Clustering of Disease Trajectories with Explainable Machine Learning: A Case Study on Postoperative Delirium Phenotypes
Xiaochen Zheng, Manuel Schürch, Xingyu Chen, Maria Angeliki Komninou, Reto Schüpbach, Ahmed Allam, Jan Bartussek, Michael Krauthammer
TL;DR
The paper addresses the heterogeneity of postoperative delirium (POD) by proposing a framework that combines supervised POD risk prediction with unsupervised clustering in the SHAP feature-importance space to uncover latent POD phenotypes. It validates the approach first with synthetic data, where predefined phenotypes are recoverable by clustering in SHAP-space rather than in the raw feature space, demonstrating improved phenotypic recovery. A real-world case study in elderly surgical patients shows clinically relevant POD subtypes emerge from this SHAP-guided clustering, supporting precision prevention and targeted treatment. The work also emphasizes explainability and label reliability, showing how SHAP-based feature importance helps identify meaningful phenotypes and highlighting labeling noise in ICU and post-discharge delirium documentation as a critical factor for future improvement.
Abstract
The identification of phenotypes within complex diseases or syndromes is a fundamental component of precision medicine, which aims to adapt healthcare to individual patient characteristics. Postoperative delirium (POD) is a complex neuropsychiatric condition with significant heterogeneity in its clinical manifestations and underlying pathophysiology.
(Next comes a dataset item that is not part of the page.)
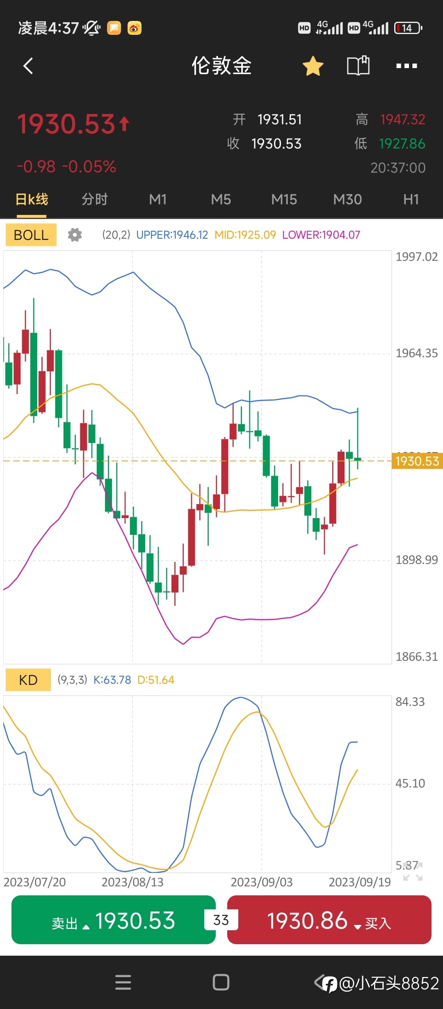The image size is (443, 1009).
Task: Tap the back arrow icon
Action: pyautogui.click(x=28, y=66)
We hypothesize that POD comprises several distinct phenotypes, which cannot be directly observed in clinical practice. Identifying these phenotypes could enhance our understanding of POD pathogenesis and facilitate the development of targeted prevention and treatment strategies. In this paper, we propose an approach that combines supervised machine learning for personalized POD risk prediction with unsupervised clustering techniques to uncover potential POD phenotypes. We first demonstrate our approach using synthetic data, where we simulate patient cohorts with predefined phenotypes based on distinct sets of informative features. We aim to mimic any clinical disease with our synthetic data generation method. By training a predictive model and applying SHAP, we show that clustering patients in the SHAP feature importance space successfully recovers the true underlying phenotypes, outperforming clustering in the raw feature space. We then present a case study using real-world data from a cohort of elderly surgical patients. The results showcase the utility of our approach in uncovering clinically relevant subtypes of complex disorders like POD, paving the way for more precise and personalized treatment strategies.